Kentucky’s second-degree robbery is a force clause offense.

 

In United States v. Williams, the Sixth Circuit held Kentucky’s second-degree robbery (Ky. Rev. Stat. Ann. § 515.030) is a violent felony under the force clause. The statute requires a sufficient level of physical force and requires the individual to use force with the specific intent to accomplish the theft, which satisfied the mens rea requirement.

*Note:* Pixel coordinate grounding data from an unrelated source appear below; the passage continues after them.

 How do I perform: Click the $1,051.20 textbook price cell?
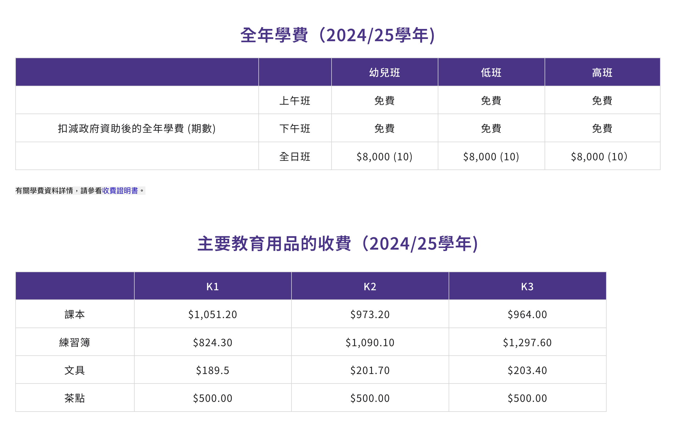click(213, 314)

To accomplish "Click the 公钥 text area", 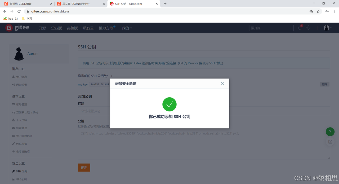I will (204, 144).
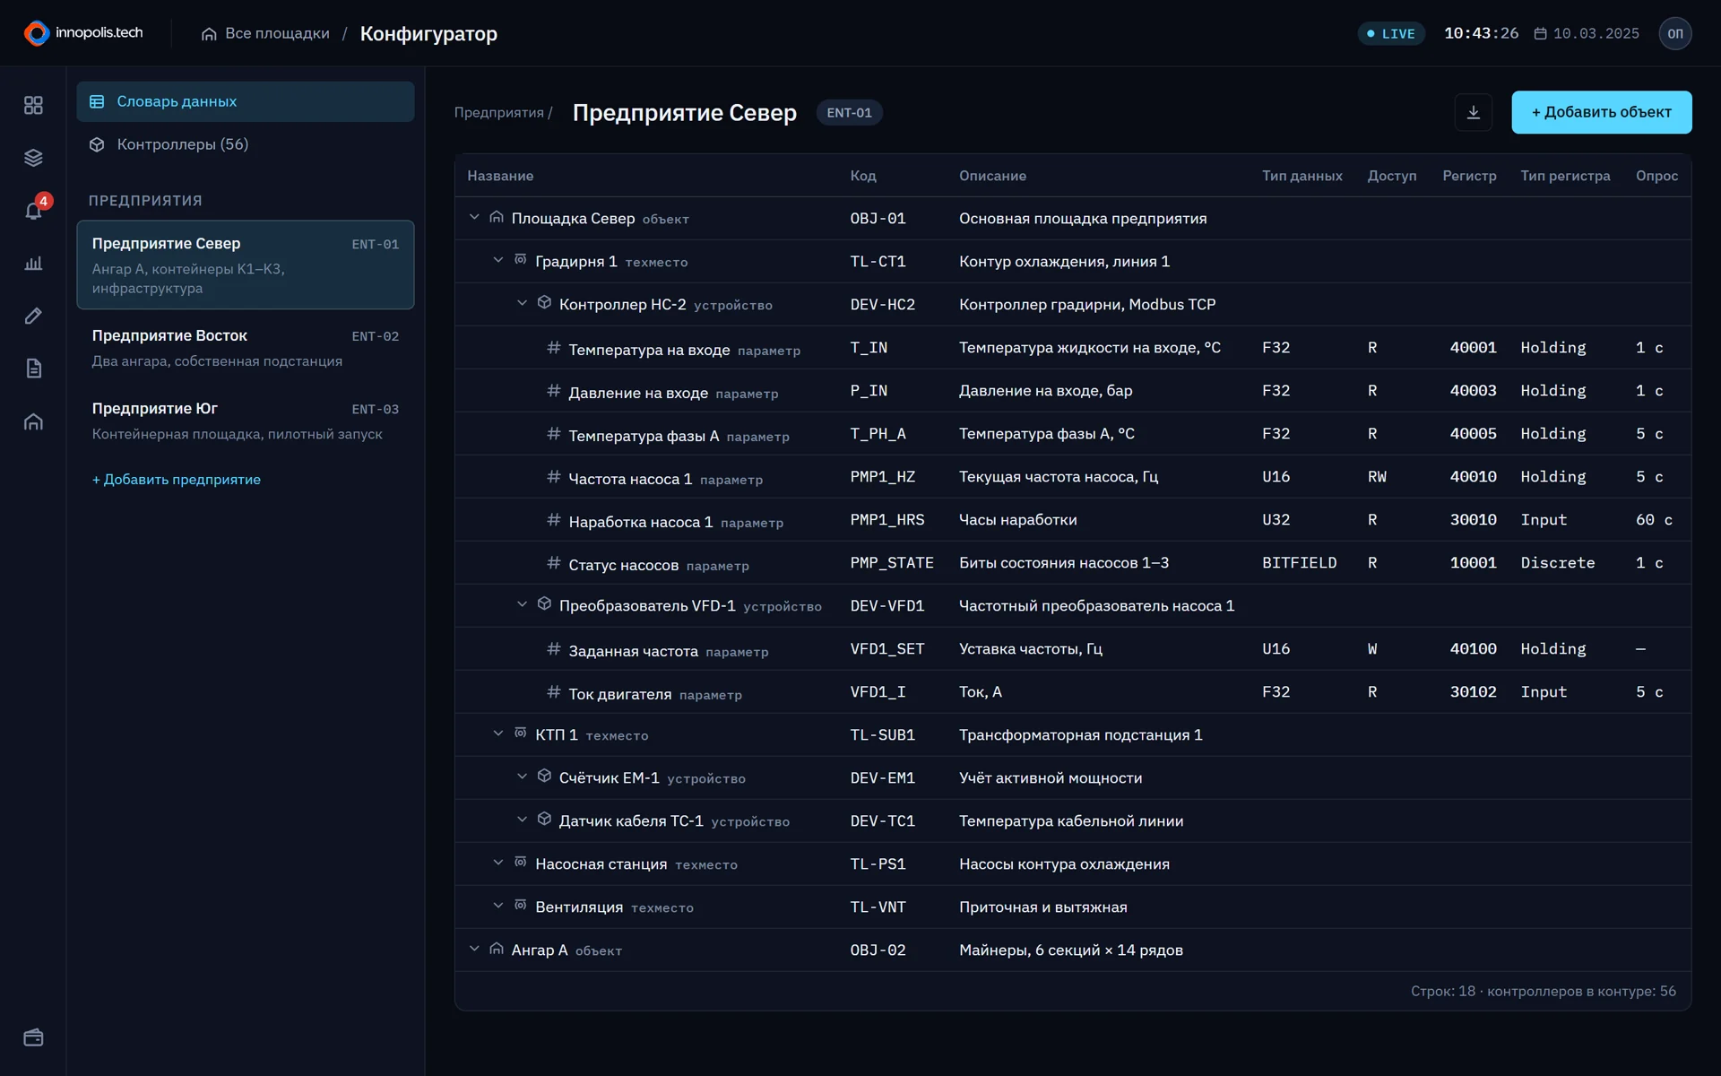Expand the Насосная станция node
The width and height of the screenshot is (1721, 1076).
point(498,863)
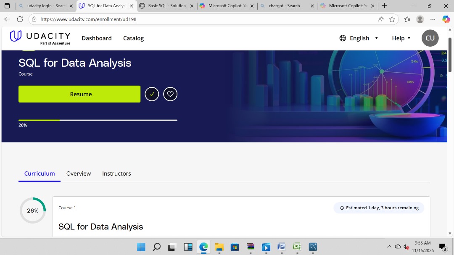Viewport: 454px width, 255px height.
Task: Reload the page using the refresh icon
Action: [20, 19]
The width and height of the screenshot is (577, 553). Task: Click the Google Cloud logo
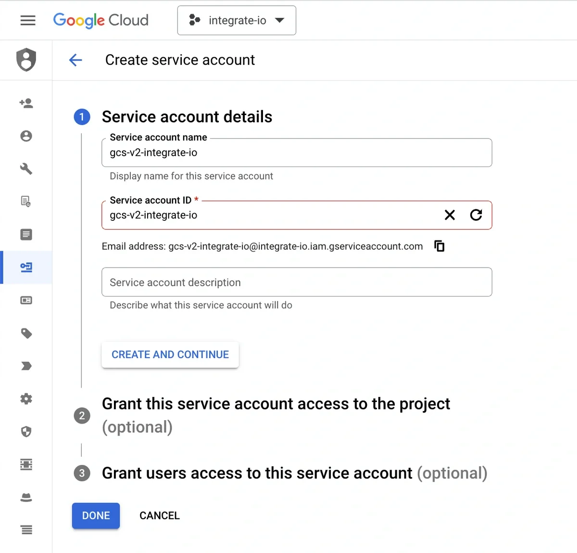[x=100, y=20]
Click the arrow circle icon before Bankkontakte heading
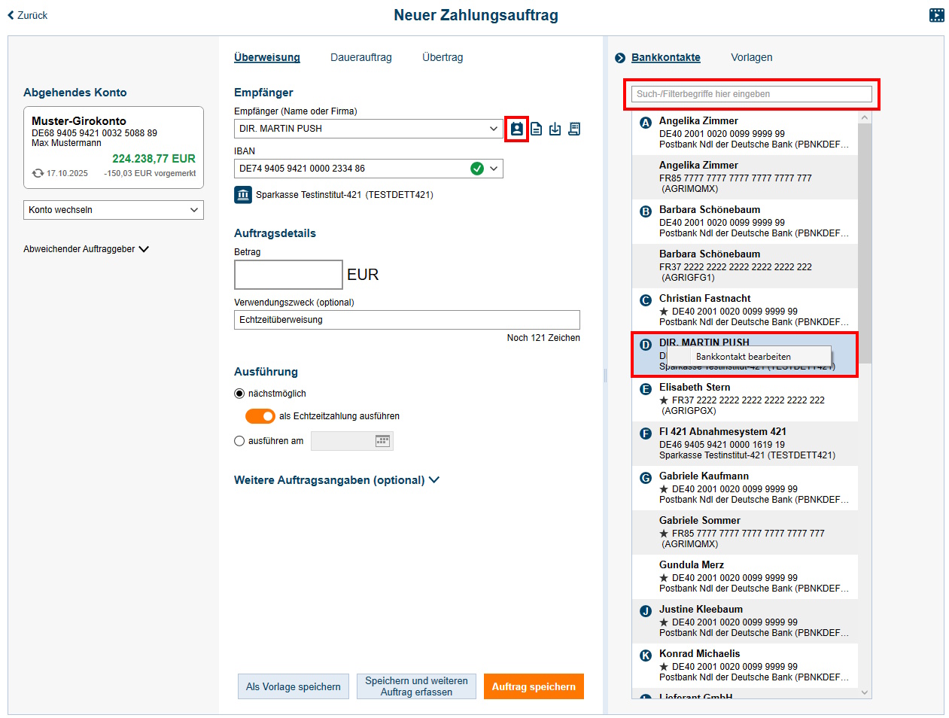 (x=619, y=57)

Relying on Stokeling v. United States, 139 S. Ct. 544 (2019), the Court held the level of force required under the force clause of the Armed Career Criminal Act (ACCA) is force sufficient to overcome the victim’s will. The Court then turned to Kentucky caselaw to determine what degree of force is required under the second-degree robbery statute. The Court, noting limited caselaw, concluded robbery in Kentucky requires the defendant to overcome the victim’s will and therefore matches the level of force the Supreme Court held to be sufficient in Stokeling. The Court acknowledged there were robbery cases from Kentucky that did not involve “physical resistance or aversion on the part of the victim” but dismissed those cases as being too old. Williams, No. 21-5856, Slip op. p. 7 (“Although these early Kentucky cases give us pause, Williams cites no recent Kentucky cases holding or implying that second-degree robbery can be committed with a level of force less than that identified in Stokeling.”).

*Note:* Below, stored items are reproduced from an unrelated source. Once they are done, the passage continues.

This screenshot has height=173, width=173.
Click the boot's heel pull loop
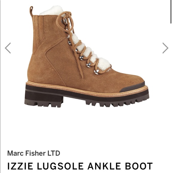(31, 11)
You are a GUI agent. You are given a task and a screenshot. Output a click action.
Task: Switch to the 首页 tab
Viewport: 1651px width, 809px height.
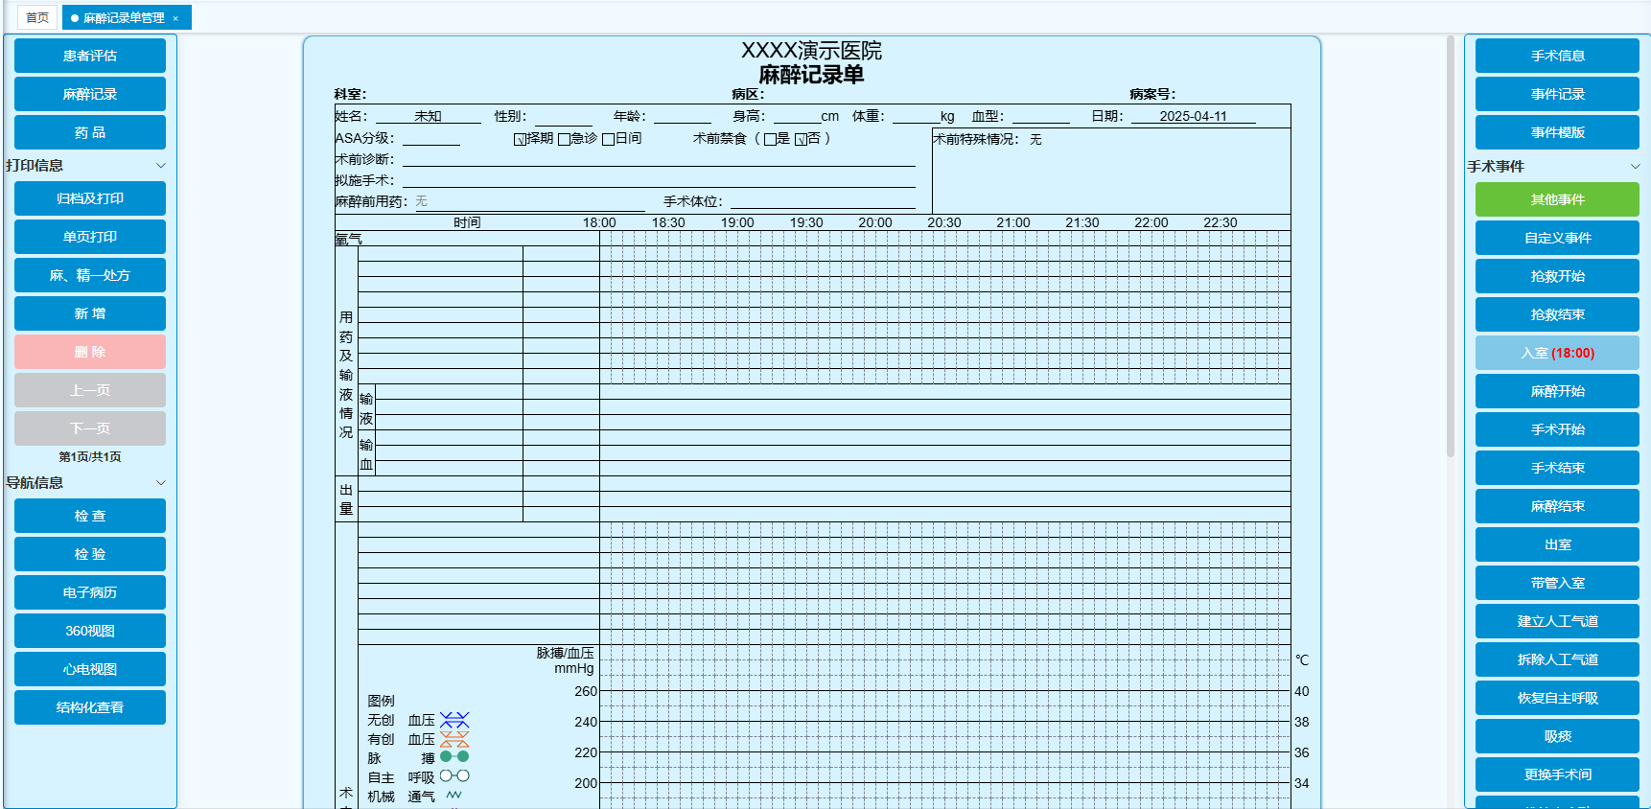[x=37, y=17]
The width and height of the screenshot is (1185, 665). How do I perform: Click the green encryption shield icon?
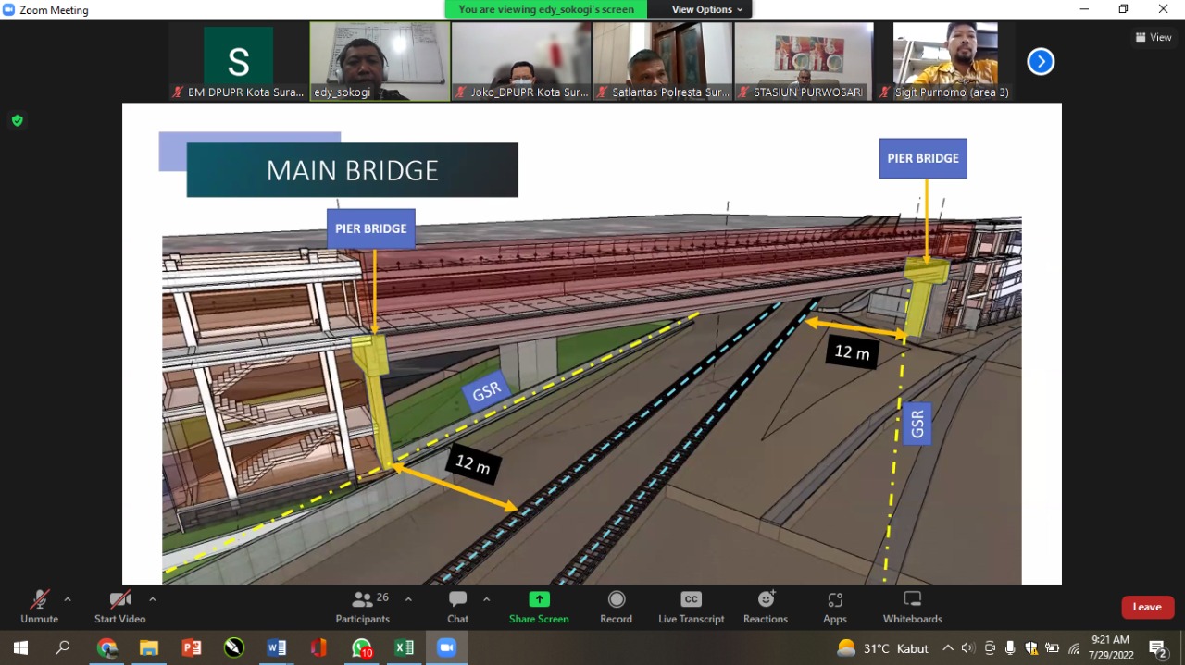coord(17,120)
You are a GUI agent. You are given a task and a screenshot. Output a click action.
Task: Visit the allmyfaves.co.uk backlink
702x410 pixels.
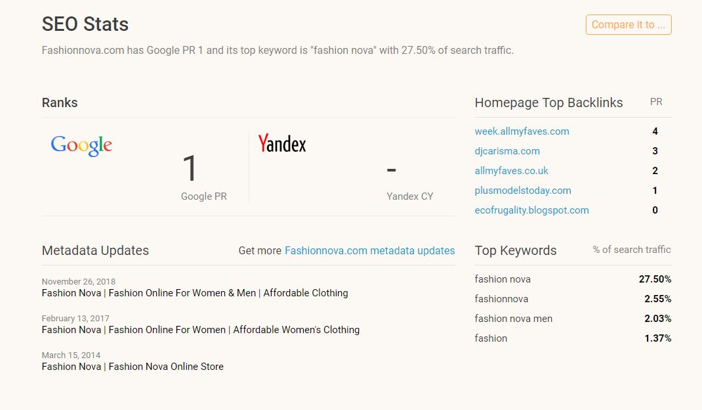511,171
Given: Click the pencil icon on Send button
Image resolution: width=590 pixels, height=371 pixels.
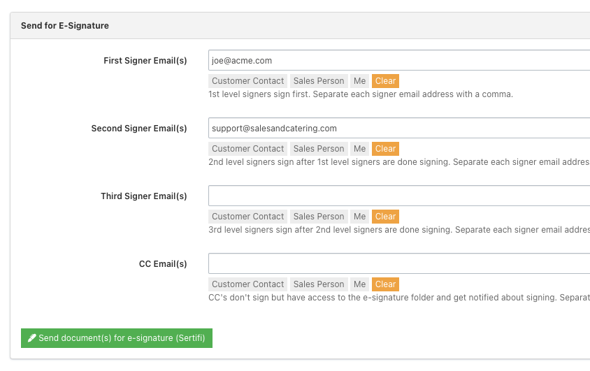Looking at the screenshot, I should [x=31, y=338].
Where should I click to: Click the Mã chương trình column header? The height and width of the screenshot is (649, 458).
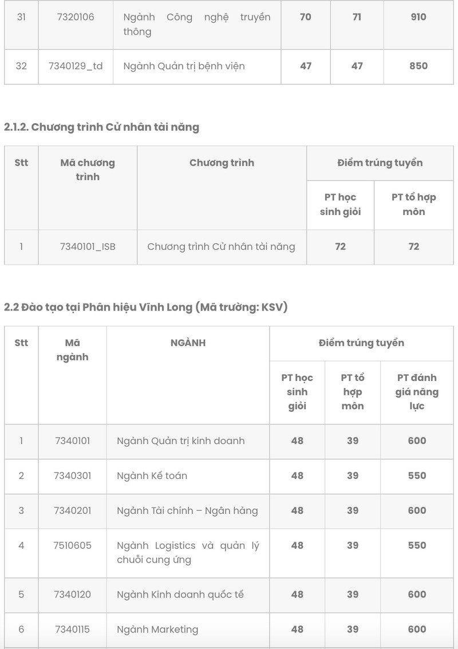(x=88, y=170)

Williams also argued the Kentucky statute could not be a force clause offense post-Borden because it did not contain the requisite mens rea as to the element of force. The Sixth Circuit disagreed, holding the statute required the individual to use force with the specific intent to accomplish the theft and that this specific intent satisfied the mens rea requirement set out in Borden v. United States, 141 S. Ct. 1817 (2021).

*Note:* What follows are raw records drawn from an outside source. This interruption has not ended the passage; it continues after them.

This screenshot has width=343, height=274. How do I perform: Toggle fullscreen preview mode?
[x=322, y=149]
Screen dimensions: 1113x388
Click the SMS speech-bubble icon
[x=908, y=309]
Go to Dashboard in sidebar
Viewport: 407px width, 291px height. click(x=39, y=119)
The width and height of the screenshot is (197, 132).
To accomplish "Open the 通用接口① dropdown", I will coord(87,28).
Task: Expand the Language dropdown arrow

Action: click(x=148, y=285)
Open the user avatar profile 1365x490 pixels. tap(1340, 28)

The Sixth Circuit also rejected Williams’ argument that his three prior robbery convictions were not committed on separate occasions because they were charged in a single indictment. The Court, applying the factors recently set out by the Supreme Court in Wooden v. United States, 142 S. Ct. 1063 (2022), found “[g]iven the substantial gap in time between Williams’s robbery offenses and some variety in locations, the offenses were committed on separate occasions under the ACCA.” Williams, No. 21-5856, Slip op. p. 12.